** Records supplied **

>>>>>

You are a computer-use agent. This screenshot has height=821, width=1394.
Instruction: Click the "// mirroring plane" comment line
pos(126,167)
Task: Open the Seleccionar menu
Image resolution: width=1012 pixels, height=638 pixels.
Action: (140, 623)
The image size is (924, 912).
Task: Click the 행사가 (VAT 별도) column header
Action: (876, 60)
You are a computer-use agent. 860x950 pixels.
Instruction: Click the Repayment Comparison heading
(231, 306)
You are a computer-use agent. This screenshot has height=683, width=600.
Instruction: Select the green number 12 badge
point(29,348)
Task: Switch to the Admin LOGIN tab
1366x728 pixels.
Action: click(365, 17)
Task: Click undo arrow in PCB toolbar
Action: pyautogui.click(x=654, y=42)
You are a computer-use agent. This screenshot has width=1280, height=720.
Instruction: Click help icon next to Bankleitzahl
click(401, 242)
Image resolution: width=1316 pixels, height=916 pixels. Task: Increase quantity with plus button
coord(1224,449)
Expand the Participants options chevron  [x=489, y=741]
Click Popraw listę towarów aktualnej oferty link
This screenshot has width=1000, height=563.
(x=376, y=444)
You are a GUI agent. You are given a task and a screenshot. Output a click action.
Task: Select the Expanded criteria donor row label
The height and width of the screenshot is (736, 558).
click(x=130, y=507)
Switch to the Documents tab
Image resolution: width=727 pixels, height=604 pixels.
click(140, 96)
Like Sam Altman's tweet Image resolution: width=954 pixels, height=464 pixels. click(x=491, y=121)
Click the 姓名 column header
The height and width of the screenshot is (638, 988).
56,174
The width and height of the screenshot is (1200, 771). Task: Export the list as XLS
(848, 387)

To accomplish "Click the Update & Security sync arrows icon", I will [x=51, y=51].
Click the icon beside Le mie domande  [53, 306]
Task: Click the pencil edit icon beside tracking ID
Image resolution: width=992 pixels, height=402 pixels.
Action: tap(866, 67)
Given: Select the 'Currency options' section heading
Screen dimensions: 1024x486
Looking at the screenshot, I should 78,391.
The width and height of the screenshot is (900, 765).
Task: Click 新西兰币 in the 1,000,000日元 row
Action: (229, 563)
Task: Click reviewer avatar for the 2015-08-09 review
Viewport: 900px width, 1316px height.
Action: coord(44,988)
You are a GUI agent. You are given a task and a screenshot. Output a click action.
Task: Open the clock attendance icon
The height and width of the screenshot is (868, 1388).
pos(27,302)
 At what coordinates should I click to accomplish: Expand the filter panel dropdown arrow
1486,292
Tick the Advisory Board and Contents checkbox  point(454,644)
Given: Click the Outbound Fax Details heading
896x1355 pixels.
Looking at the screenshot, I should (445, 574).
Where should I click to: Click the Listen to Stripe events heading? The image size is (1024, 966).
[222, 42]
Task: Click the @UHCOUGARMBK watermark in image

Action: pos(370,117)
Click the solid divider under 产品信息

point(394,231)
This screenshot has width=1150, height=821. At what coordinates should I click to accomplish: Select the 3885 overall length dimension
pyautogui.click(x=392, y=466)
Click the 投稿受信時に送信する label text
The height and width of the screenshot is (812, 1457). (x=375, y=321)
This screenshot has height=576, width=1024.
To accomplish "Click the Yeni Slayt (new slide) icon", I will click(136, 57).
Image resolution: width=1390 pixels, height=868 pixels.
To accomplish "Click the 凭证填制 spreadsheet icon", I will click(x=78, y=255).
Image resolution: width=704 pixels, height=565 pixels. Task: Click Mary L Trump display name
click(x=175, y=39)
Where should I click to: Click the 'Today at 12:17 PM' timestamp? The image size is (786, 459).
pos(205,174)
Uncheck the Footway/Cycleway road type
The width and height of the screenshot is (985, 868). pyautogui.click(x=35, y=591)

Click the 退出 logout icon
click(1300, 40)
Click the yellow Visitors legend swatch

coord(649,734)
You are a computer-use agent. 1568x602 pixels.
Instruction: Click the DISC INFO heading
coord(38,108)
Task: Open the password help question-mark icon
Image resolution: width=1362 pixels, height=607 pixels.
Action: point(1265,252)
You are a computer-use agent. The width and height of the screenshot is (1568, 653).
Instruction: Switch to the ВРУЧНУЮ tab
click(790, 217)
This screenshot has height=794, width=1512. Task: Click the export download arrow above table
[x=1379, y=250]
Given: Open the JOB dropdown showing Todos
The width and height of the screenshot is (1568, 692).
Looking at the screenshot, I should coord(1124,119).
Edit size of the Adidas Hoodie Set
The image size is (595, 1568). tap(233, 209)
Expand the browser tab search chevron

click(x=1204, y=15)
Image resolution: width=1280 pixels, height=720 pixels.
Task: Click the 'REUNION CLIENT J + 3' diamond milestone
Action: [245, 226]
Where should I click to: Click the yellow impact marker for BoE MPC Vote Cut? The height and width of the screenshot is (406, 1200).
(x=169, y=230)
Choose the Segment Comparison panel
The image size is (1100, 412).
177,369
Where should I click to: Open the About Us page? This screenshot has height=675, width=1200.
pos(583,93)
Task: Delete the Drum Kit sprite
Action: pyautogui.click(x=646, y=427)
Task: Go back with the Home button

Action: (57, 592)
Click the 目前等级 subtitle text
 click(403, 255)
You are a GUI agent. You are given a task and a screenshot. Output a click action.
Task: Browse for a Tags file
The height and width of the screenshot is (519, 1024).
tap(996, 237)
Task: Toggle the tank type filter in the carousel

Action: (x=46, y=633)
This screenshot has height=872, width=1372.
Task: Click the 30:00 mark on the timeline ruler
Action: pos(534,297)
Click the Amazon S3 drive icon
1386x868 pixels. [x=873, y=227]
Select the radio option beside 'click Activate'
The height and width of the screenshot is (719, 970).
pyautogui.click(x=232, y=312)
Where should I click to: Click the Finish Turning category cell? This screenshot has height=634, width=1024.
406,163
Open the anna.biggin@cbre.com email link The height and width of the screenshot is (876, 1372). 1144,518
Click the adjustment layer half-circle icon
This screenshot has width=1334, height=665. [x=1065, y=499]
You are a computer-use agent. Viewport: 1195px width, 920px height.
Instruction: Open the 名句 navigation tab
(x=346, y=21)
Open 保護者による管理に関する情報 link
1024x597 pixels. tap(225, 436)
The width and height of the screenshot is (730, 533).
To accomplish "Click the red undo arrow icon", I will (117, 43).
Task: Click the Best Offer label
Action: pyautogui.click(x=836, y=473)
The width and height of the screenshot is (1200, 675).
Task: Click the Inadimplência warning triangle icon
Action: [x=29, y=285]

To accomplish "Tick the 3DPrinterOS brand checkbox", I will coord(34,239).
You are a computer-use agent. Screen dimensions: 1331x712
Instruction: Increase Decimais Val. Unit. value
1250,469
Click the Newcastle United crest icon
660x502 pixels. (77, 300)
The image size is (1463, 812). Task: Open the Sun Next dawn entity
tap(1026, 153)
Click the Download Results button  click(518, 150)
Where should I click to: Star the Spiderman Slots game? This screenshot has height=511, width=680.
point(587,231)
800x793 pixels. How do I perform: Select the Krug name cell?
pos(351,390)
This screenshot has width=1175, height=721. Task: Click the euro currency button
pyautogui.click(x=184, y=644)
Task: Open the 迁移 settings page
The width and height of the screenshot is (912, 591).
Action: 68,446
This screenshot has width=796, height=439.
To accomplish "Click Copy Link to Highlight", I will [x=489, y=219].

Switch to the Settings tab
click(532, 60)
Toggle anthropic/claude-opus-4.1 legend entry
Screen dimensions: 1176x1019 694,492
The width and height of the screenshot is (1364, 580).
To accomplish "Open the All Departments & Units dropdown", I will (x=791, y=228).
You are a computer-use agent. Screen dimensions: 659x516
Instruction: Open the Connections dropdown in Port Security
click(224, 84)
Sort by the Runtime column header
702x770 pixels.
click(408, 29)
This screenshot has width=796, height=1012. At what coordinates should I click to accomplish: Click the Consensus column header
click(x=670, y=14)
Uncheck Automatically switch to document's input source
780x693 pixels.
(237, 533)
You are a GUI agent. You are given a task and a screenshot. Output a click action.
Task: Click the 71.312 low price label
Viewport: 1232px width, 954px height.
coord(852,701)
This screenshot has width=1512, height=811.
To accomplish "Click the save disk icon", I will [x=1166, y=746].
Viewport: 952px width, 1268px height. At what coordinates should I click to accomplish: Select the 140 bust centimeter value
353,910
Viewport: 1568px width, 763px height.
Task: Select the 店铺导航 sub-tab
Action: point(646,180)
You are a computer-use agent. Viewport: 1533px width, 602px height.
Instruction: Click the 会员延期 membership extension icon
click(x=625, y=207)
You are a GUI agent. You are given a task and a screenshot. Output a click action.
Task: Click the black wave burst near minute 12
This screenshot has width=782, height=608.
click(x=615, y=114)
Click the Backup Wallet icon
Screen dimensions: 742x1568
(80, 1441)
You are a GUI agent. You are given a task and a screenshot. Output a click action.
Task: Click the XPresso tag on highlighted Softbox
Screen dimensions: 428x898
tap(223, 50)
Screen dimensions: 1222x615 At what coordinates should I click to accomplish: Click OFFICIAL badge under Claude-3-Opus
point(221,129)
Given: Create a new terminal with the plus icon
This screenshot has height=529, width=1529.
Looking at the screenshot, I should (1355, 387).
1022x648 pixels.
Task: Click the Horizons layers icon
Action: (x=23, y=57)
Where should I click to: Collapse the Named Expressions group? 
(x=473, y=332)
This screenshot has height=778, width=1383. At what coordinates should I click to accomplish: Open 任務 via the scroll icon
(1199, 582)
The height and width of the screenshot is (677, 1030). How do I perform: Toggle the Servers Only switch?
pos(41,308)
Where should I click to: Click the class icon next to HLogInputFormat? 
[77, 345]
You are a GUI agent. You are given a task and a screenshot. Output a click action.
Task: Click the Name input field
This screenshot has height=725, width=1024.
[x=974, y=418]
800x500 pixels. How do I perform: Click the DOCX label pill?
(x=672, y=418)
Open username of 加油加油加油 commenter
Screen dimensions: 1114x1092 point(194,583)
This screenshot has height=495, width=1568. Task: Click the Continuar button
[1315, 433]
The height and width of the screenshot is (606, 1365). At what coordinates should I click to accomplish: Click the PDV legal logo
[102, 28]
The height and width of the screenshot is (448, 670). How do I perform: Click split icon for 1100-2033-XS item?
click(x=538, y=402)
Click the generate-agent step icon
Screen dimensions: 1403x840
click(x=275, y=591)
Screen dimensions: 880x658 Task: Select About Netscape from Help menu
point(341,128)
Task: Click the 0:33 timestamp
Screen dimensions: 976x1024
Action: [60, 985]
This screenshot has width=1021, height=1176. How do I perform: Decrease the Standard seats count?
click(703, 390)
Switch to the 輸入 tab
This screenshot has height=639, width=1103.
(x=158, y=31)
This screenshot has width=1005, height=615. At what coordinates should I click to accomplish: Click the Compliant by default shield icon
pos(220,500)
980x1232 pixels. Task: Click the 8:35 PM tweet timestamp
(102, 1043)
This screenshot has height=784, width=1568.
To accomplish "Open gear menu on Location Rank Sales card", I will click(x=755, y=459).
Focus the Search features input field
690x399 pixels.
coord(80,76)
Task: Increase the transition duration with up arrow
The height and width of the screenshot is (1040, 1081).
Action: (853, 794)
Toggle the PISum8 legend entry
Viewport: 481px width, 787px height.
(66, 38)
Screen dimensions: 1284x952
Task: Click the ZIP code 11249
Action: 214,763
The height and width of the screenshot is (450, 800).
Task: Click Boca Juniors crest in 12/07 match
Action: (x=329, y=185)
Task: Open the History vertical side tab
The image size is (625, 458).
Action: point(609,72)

<<<<<

** Task statement **
Copy out, from the records above, every line that holds the string "field".

** Solution for this problem **
Task: Click the Name input field
Focus the Search features input field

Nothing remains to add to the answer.